Some women experience colostrum – the first breast milk – leaking from their breasts. This is perfectly normal, although some women find that they do not produce any breast milk until after their baby is born. If you are finding colostrum a problem, it may help to wear breast pads in your bra.

It is fairly common for women to experience sciatica during the latter stages of pregnancy. Sciatica during pregnancy is the result of the weight of the uterus, and/or the baby’s head, putting pressure on the sciatic nerve. The sciatic nerve runs through the lower back and legs and pressure on the nerve can cause shooting pains in the back and legs. If you are experiencing sciatica you may find it helpful to change your position frequently and get plenty of rest, but if you have any concerns, you should speak to your midwife or your Doctor.
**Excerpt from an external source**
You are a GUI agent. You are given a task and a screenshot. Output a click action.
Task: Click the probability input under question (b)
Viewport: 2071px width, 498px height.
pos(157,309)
You will be due to have a routine antenatal appointment around this time. During this appointment, you will have your blood pressure checked and your midwife will check for swelling in your feet and ankles. Both of these checks are to rule out pre-eclampsia. Around this time, many women start to think about their birthing plan and begin to make choices about the kind of birth they want, e.g. a home birth or a hospital birth, who they would like to be with them, and look at choices for pain relief during labour. You should discuss any issues you are concerned about with your midwife.

Symptoms to watch out for

Although unusual at this stage pre eclampsia is a potentially very serious condition. It is characterized by headaches, swelling of the legs and particularly the face, flashing lights or little black floaters in the eyes. When severe there can be pain below the ribs. There should be no vaginal bleeding or change in vaginal discharge at this stage. Fetal movements should in general be vigorous and frequent. They can be painful. There may be a few Braxton Hicks contractions. They should not be painful or more than once a day. A variety of minor symptoms are common particularly those related to greater pressure on the bones and muscles of the spine and pelvis. Skin complaints are also quite common. If severe, a consultation with a dermatologist may be helpful.
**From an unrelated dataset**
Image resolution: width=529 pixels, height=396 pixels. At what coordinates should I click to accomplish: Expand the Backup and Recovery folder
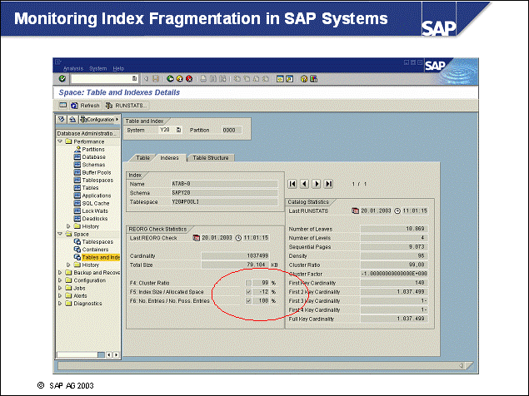pyautogui.click(x=60, y=272)
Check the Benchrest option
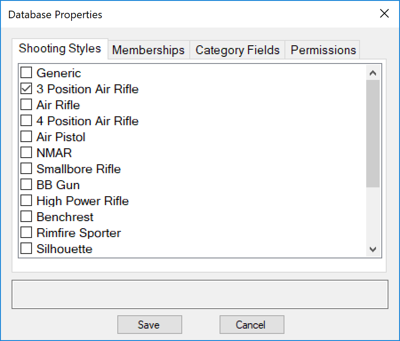Image resolution: width=400 pixels, height=341 pixels. click(26, 216)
What is routinely offered on NHS

You will have a midwife check about this time. She will ask you questions about how you are feeling. She will check your blood pressure and urine for signs of pre eclampsia. She will feel your tummy and may use a tape measure to measure it. From this stage your tummy will increase in size from the top of the lump to the bottom by one centimetre per week. If she finds this is not the case you will be referred for a scan. The midwife will discuss antenatal preparation classes which are run locally.

What other care is available

You can be seen in a private clinic without a referral letter. You can see a midwife or a specialist to discuss any concerns you may have. There you can have an appointment with a midwife, specialist and you can have a high quality ultrasound scan at short notice. You can have a detailed discussion with a specialist about any concerns you may have.

You may like to have a 4D ultrasound scan, many of these are mainly for bonding purposes, however it is important that every scan you have is at a recognised medical ultrasound clinic and with an accredited sonographer, as an entertainment scan may miss an important health issue that should be addressed.